Did some of that attitude come from your parents?

I don't know, because my parents, I remember of the three of us, they thought I was the lost cause. I was the guy they were most worried about and wasn't going to amount to anything. I was a dreamer, and I'm the most successful of the three of us.

Because there is a 10-year difference in age between your children, did your parenting style change by the time your son came along?

Oh, yeah! The first kid, you're a wreck. You're afraid everything is going to destroy them, you know? Then when my James came along, it was like, "Ah, sure, go ahead. If he falls he'll be all right."

So I understand you took them to the Amazon jungle recently.

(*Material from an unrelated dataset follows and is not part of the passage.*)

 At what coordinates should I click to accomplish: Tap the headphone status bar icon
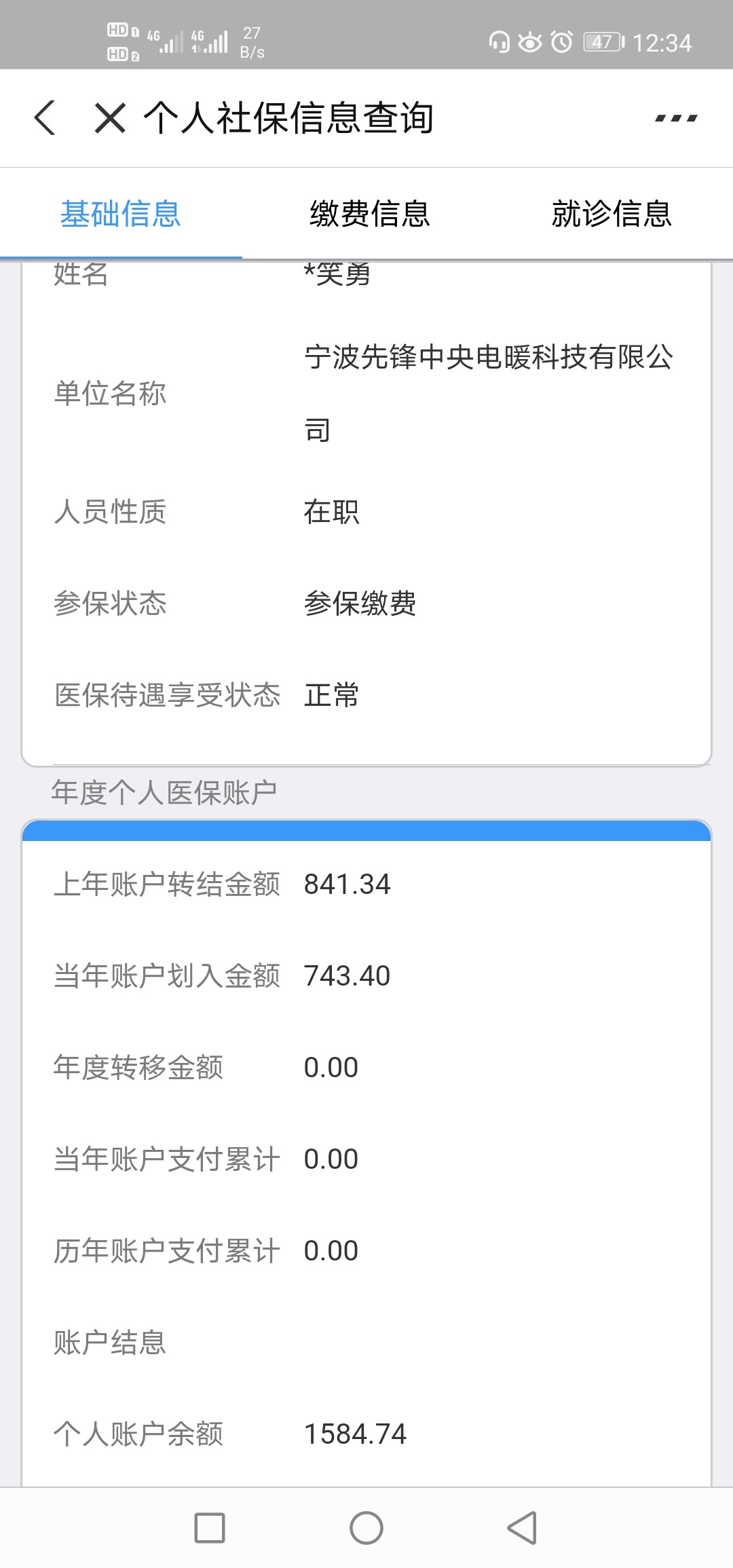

It wasn't something I did without a great deal of thought and reading a lot, but also life is for living. It's a big wide, wild world, you know. So [I thought] let's just go and do it. We'll get our shots and we'll take all the right precautions and just step in. The Amazon always fascinated me, and it's close to my heart in what's happening to it now and all the problems facing the indigenous people of the Amazon. The rainforest is disappearing, and it's very distressing and it provides 20 percent of the world's oxygen. When it's gone more than likely we'll be gone. It will be gone if we don't do something by the end of this century. We'll no longer exist. I am going to talk and scream about it as much as I can and hopefully wake a few more souls. It's a very difficult situation. It's not an easy fix. The Amazon exists in nine separate countries.

Speaking of your children, have you ever found them using your celebrity status for leverage?

Let me see. Not on any horrible level. The Jonas Brothers were playing ... and my daughter said, "See if we can go back stage maybe." I said, "We can't do that." She said, "Just go -- You're a celebrity." Then somebody recognized me and waved me over and let them come back. Beyond that I'm unaware if they are.